[Collected data]

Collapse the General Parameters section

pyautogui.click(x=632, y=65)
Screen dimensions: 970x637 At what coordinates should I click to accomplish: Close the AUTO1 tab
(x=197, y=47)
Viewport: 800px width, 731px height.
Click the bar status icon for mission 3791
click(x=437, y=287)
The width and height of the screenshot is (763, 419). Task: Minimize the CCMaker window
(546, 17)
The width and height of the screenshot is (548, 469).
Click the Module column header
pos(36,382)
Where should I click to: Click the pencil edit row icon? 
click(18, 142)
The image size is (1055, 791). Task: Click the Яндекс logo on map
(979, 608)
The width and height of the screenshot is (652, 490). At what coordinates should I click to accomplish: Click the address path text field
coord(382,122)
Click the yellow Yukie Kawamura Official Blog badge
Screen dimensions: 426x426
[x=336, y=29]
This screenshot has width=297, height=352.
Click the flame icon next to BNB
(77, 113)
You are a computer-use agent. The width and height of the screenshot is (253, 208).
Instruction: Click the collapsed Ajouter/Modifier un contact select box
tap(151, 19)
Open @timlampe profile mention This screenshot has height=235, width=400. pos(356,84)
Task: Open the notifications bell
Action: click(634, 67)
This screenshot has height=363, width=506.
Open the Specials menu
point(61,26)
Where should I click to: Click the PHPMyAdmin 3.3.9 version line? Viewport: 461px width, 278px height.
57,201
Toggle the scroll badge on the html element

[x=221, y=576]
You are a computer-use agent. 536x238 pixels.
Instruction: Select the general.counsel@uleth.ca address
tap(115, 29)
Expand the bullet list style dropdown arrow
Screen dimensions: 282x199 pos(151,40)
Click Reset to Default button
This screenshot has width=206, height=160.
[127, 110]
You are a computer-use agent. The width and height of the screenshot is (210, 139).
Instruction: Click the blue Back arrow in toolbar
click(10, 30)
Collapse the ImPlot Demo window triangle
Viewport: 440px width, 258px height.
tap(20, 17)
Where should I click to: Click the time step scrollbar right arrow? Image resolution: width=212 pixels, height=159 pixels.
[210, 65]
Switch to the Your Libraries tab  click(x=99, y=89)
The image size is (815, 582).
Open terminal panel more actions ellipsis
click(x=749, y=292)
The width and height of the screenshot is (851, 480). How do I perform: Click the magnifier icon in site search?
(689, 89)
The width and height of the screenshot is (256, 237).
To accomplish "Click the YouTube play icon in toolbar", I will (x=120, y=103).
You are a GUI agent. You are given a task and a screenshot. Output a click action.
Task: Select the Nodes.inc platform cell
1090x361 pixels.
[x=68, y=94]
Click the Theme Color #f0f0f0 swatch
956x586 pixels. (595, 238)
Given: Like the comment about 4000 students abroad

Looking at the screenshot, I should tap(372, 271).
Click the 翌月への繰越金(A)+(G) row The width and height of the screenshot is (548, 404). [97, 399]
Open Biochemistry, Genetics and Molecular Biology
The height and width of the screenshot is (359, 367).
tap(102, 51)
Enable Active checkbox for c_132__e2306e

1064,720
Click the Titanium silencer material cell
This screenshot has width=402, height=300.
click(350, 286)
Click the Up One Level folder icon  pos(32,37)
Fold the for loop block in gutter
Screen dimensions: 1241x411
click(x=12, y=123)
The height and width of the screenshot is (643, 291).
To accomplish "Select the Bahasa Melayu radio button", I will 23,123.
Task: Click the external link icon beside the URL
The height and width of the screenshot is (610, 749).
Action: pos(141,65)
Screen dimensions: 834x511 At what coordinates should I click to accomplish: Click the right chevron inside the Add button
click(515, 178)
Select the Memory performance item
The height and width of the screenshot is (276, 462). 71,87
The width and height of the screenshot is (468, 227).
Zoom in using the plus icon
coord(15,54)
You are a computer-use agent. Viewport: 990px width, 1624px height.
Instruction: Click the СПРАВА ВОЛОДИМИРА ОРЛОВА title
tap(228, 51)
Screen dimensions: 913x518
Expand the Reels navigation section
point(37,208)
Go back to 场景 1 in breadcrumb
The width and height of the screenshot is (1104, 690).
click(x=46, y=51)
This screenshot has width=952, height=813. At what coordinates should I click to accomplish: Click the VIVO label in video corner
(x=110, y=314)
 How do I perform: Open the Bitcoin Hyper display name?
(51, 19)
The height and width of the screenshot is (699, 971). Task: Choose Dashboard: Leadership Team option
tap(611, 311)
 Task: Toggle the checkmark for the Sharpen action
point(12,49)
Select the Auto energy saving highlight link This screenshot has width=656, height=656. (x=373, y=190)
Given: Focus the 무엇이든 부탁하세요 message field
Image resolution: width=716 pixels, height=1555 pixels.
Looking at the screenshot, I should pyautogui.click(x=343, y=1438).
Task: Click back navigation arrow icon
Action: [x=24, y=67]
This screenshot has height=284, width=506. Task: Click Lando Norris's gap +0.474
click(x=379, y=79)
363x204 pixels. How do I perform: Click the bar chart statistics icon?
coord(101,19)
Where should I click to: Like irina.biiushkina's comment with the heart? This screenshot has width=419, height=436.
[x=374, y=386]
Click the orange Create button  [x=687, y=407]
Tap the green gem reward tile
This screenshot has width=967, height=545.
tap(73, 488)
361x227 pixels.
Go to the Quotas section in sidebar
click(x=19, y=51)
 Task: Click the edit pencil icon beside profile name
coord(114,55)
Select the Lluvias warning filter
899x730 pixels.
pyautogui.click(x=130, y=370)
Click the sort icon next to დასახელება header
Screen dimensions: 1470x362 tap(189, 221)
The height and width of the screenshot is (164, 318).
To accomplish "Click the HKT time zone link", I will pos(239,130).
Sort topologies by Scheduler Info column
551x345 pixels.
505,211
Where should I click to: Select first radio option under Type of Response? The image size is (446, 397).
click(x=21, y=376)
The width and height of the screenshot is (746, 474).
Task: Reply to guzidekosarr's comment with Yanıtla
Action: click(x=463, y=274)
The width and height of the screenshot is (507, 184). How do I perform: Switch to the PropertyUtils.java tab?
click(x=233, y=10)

Goal of the exercise -> Repeat every record, keeping each line exactly as it is.

Response ->
Collapse the General Parameters section

pyautogui.click(x=632, y=65)
Screen dimensions: 970x637 At what coordinates should I click to accomplish: Close the AUTO1 tab
(x=197, y=47)
Viewport: 800px width, 731px height.
Click the bar status icon for mission 3791
click(x=437, y=287)
The width and height of the screenshot is (763, 419). Task: Minimize the CCMaker window
(546, 17)
The width and height of the screenshot is (548, 469).
Click the Module column header
pos(36,382)
Where should I click to: Click the pencil edit row icon? 
click(18, 142)
The image size is (1055, 791). Task: Click the Яндекс logo on map
(979, 608)
The width and height of the screenshot is (652, 490). At what coordinates should I click to accomplish: Click the address path text field
coord(382,122)
Click the yellow Yukie Kawamura Official Blog badge
Screen dimensions: 426x426
[x=336, y=29]
This screenshot has width=297, height=352.
Click the flame icon next to BNB
(77, 113)
You are a computer-use agent. The width and height of the screenshot is (253, 208).
Instruction: Click the collapsed Ajouter/Modifier un contact select box
tap(151, 19)
Open @timlampe profile mention This screenshot has height=235, width=400. pos(356,84)
Task: Open the notifications bell
Action: click(634, 67)
This screenshot has height=363, width=506.
Open the Specials menu
point(61,26)
Where should I click to: Click the PHPMyAdmin 3.3.9 version line? Viewport: 461px width, 278px height.
57,201
Toggle the scroll badge on the html element

[x=221, y=576]
You are a computer-use agent. 536x238 pixels.
Instruction: Select the general.counsel@uleth.ca address
tap(115, 29)
Expand the bullet list style dropdown arrow
Screen dimensions: 282x199 pos(151,40)
Click Reset to Default button
This screenshot has width=206, height=160.
[127, 110]
You are a computer-use agent. The width and height of the screenshot is (210, 139).
Instruction: Click the blue Back arrow in toolbar
click(10, 30)
Collapse the ImPlot Demo window triangle
Viewport: 440px width, 258px height.
tap(20, 17)
Where should I click to: Click the time step scrollbar right arrow? Image resolution: width=212 pixels, height=159 pixels.
[210, 65]
Switch to the Your Libraries tab  click(x=99, y=89)
The image size is (815, 582).
Open terminal panel more actions ellipsis
click(x=749, y=292)
The width and height of the screenshot is (851, 480). How do I perform: Click the magnifier icon in site search?
(689, 89)
The width and height of the screenshot is (256, 237).
To accomplish "Click the YouTube play icon in toolbar", I will (x=120, y=103).
You are a GUI agent. You are given a task and a screenshot. Output a click action.
Task: Select the Nodes.inc platform cell
1090x361 pixels.
[x=68, y=94]
Click the Theme Color #f0f0f0 swatch
956x586 pixels. (595, 238)
Given: Like the comment about 4000 students abroad

Looking at the screenshot, I should tap(372, 271).
Click the 翌月への繰越金(A)+(G) row The width and height of the screenshot is (548, 404). [97, 399]
Open Biochemistry, Genetics and Molecular Biology
The height and width of the screenshot is (359, 367).
tap(102, 51)
Enable Active checkbox for c_132__e2306e

1064,720
Click the Titanium silencer material cell
This screenshot has width=402, height=300.
click(350, 286)
Click the Up One Level folder icon  pos(32,37)
Fold the for loop block in gutter
Screen dimensions: 1241x411
click(x=12, y=123)
The height and width of the screenshot is (643, 291).
To accomplish "Select the Bahasa Melayu radio button", I will 23,123.
Task: Click the external link icon beside the URL
The height and width of the screenshot is (610, 749).
Action: pos(141,65)
Screen dimensions: 834x511 At what coordinates should I click to accomplish: Click the right chevron inside the Add button
click(515, 178)
Select the Memory performance item
The height and width of the screenshot is (276, 462). 71,87
The width and height of the screenshot is (468, 227).
Zoom in using the plus icon
coord(15,54)
You are a computer-use agent. Viewport: 990px width, 1624px height.
Instruction: Click the СПРАВА ВОЛОДИМИРА ОРЛОВА title
tap(228, 51)
Screen dimensions: 913x518
Expand the Reels navigation section
point(37,208)
Go back to 场景 1 in breadcrumb
The width and height of the screenshot is (1104, 690).
click(x=46, y=51)
This screenshot has width=952, height=813. At what coordinates should I click to accomplish: Click the VIVO label in video corner
(x=110, y=314)
 How do I perform: Open the Bitcoin Hyper display name?
(51, 19)
The height and width of the screenshot is (699, 971). Task: Choose Dashboard: Leadership Team option
tap(611, 311)
 Task: Toggle the checkmark for the Sharpen action
point(12,49)
Select the Auto energy saving highlight link This screenshot has width=656, height=656. (x=373, y=190)
Given: Focus the 무엇이든 부탁하세요 message field
Image resolution: width=716 pixels, height=1555 pixels.
Looking at the screenshot, I should pyautogui.click(x=343, y=1438).
Task: Click back navigation arrow icon
Action: [x=24, y=67]
This screenshot has height=284, width=506. Task: Click Lando Norris's gap +0.474
click(x=379, y=79)
363x204 pixels. How do I perform: Click the bar chart statistics icon?
coord(101,19)
Where should I click to: Like irina.biiushkina's comment with the heart? This screenshot has width=419, height=436.
[x=374, y=386]
Click the orange Create button  [x=687, y=407]
Tap the green gem reward tile
This screenshot has width=967, height=545.
tap(73, 488)
361x227 pixels.
Go to the Quotas section in sidebar
click(x=19, y=51)
 Task: Click the edit pencil icon beside profile name
coord(114,55)
Select the Lluvias warning filter
899x730 pixels.
pyautogui.click(x=130, y=370)
Click the sort icon next to დასახელება header
Screen dimensions: 1470x362 tap(189, 221)
The height and width of the screenshot is (164, 318).
To accomplish "Click the HKT time zone link", I will pos(239,130).
Sort topologies by Scheduler Info column
551x345 pixels.
505,211
Where should I click to: Select first radio option under Type of Response? The image size is (446, 397).
click(x=21, y=376)
The width and height of the screenshot is (746, 474).
Task: Reply to guzidekosarr's comment with Yanıtla
Action: click(x=463, y=274)
The width and height of the screenshot is (507, 184). How do I perform: Switch to the PropertyUtils.java tab?
click(x=233, y=10)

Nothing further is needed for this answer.